- To do
Return the entries exactly as they appear.

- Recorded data
_ _ _ _ _ _ _

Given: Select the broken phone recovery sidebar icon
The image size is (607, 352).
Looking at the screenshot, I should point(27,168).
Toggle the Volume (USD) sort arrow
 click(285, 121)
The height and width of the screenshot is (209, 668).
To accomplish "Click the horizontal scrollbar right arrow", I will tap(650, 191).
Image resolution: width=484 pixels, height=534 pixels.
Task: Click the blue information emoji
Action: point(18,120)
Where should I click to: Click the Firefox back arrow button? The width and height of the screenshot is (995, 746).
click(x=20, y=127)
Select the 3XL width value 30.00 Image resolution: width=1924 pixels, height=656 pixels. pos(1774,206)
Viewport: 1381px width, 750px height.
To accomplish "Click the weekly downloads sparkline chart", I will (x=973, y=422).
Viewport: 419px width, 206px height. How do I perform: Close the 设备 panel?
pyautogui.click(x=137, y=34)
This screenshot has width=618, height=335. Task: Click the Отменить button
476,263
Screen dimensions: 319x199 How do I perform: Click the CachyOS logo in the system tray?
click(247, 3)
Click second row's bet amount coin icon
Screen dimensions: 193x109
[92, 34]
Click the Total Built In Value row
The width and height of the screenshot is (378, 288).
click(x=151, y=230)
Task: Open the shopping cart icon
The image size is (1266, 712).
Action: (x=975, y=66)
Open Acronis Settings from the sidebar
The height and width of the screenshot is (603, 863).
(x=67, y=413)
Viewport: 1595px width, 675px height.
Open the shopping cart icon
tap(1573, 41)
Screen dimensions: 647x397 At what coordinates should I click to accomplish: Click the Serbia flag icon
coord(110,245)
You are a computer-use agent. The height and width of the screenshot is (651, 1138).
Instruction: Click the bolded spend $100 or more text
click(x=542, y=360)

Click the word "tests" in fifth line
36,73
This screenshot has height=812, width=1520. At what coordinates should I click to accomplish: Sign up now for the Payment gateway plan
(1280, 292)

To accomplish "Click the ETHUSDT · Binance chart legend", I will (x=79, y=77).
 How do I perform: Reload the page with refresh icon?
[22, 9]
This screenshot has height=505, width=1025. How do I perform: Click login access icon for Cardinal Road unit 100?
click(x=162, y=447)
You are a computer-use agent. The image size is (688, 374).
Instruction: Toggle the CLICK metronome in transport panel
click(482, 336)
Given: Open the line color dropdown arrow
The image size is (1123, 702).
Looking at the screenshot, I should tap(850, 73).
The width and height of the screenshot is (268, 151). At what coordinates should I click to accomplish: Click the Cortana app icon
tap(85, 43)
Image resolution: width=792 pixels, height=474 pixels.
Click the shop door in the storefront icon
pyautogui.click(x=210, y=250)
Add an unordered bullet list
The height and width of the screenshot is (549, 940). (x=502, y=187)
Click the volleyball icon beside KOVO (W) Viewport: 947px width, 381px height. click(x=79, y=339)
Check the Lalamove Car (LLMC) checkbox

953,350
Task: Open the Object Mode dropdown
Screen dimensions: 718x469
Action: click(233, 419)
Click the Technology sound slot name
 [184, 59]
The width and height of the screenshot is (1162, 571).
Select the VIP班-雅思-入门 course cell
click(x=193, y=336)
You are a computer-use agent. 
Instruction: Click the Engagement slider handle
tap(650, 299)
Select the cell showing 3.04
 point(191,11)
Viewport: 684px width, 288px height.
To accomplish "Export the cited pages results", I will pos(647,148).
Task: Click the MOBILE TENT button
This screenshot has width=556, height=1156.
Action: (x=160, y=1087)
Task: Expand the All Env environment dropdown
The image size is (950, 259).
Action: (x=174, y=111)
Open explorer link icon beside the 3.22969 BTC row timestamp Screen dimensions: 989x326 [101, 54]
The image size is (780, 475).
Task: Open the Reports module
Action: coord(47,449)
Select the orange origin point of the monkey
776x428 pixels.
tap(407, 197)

_ _ _ _ _ _ _

- Response to the task
Given: Select the broken phone recovery sidebar icon
The image size is (607, 352).
Looking at the screenshot, I should point(27,168).
Toggle the Volume (USD) sort arrow
 click(285, 121)
The height and width of the screenshot is (209, 668).
To accomplish "Click the horizontal scrollbar right arrow", I will tap(650, 191).
Image resolution: width=484 pixels, height=534 pixels.
Task: Click the blue information emoji
Action: point(18,120)
Where should I click to: Click the Firefox back arrow button? The width and height of the screenshot is (995, 746).
click(x=20, y=127)
Select the 3XL width value 30.00 Image resolution: width=1924 pixels, height=656 pixels. pos(1774,206)
Viewport: 1381px width, 750px height.
To accomplish "Click the weekly downloads sparkline chart", I will (x=973, y=422).
Viewport: 419px width, 206px height. How do I perform: Close the 设备 panel?
pyautogui.click(x=137, y=34)
This screenshot has width=618, height=335. Task: Click the Отменить button
476,263
Screen dimensions: 319x199 How do I perform: Click the CachyOS logo in the system tray?
click(247, 3)
Click second row's bet amount coin icon
Screen dimensions: 193x109
[92, 34]
Click the Total Built In Value row
The width and height of the screenshot is (378, 288).
click(x=151, y=230)
Task: Open the shopping cart icon
The image size is (1266, 712).
Action: (x=975, y=66)
Open Acronis Settings from the sidebar
The height and width of the screenshot is (603, 863).
(x=67, y=413)
Viewport: 1595px width, 675px height.
Open the shopping cart icon
tap(1573, 41)
Screen dimensions: 647x397 At what coordinates should I click to accomplish: Click the Serbia flag icon
coord(110,245)
You are a computer-use agent. The height and width of the screenshot is (651, 1138).
Instruction: Click the bolded spend $100 or more text
click(x=542, y=360)

Click the word "tests" in fifth line
36,73
This screenshot has height=812, width=1520. At what coordinates should I click to accomplish: Sign up now for the Payment gateway plan
(1280, 292)

To accomplish "Click the ETHUSDT · Binance chart legend", I will (x=79, y=77).
 How do I perform: Reload the page with refresh icon?
[22, 9]
This screenshot has height=505, width=1025. How do I perform: Click login access icon for Cardinal Road unit 100?
click(x=162, y=447)
You are a computer-use agent. The image size is (688, 374).
Instruction: Toggle the CLICK metronome in transport panel
click(482, 336)
Given: Open the line color dropdown arrow
The image size is (1123, 702).
Looking at the screenshot, I should tap(850, 73).
The width and height of the screenshot is (268, 151). At what coordinates should I click to accomplish: Click the Cortana app icon
tap(85, 43)
Image resolution: width=792 pixels, height=474 pixels.
Click the shop door in the storefront icon
pyautogui.click(x=210, y=250)
Add an unordered bullet list
The height and width of the screenshot is (549, 940). (x=502, y=187)
Click the volleyball icon beside KOVO (W) Viewport: 947px width, 381px height. click(x=79, y=339)
Check the Lalamove Car (LLMC) checkbox

953,350
Task: Open the Object Mode dropdown
Screen dimensions: 718x469
Action: click(233, 419)
Click the Technology sound slot name
 [184, 59]
The width and height of the screenshot is (1162, 571).
Select the VIP班-雅思-入门 course cell
click(x=193, y=336)
You are a computer-use agent. 
Instruction: Click the Engagement slider handle
tap(650, 299)
Select the cell showing 3.04
 point(191,11)
Viewport: 684px width, 288px height.
To accomplish "Export the cited pages results", I will pos(647,148).
Task: Click the MOBILE TENT button
This screenshot has width=556, height=1156.
Action: (x=160, y=1087)
Task: Expand the All Env environment dropdown
The image size is (950, 259).
Action: (x=174, y=111)
Open explorer link icon beside the 3.22969 BTC row timestamp Screen dimensions: 989x326 [101, 54]
The image size is (780, 475).
Task: Open the Reports module
Action: coord(47,449)
Select the orange origin point of the monkey
776x428 pixels.
tap(407, 197)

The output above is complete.